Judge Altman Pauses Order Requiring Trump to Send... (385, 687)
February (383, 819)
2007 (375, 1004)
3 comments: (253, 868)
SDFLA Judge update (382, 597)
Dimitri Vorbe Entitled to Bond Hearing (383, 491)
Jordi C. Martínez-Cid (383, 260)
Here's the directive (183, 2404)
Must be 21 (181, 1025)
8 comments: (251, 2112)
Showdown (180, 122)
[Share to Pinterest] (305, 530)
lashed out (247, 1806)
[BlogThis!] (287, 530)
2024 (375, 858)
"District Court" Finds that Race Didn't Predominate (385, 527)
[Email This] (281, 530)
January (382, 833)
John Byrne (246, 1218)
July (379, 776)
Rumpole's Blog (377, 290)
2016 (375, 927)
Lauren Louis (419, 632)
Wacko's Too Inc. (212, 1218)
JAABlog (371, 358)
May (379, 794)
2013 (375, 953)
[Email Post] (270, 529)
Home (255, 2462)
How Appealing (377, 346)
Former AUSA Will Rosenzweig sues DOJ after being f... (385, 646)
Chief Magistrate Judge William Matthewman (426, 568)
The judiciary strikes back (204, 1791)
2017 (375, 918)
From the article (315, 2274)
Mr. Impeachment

■ EXERCISE REQUIREMENTS
All that is wanted is an exact copy of the lines above from the one with "January (382, 833)" through the one with "Former AUSA Will", with both ends included.

■ TASK RESULT
January (382, 833)
John Byrne (246, 1218)
July (379, 776)
Rumpole's Blog (377, 290)
2016 (375, 927)
Lauren Louis (419, 632)
Wacko's Too Inc. (212, 1218)
JAABlog (371, 358)
May (379, 794)
2013 (375, 953)
[Email Post] (270, 529)
Home (255, 2462)
How Appealing (377, 346)
Former AUSA Will Rosenzweig sues DOJ after being f... (385, 646)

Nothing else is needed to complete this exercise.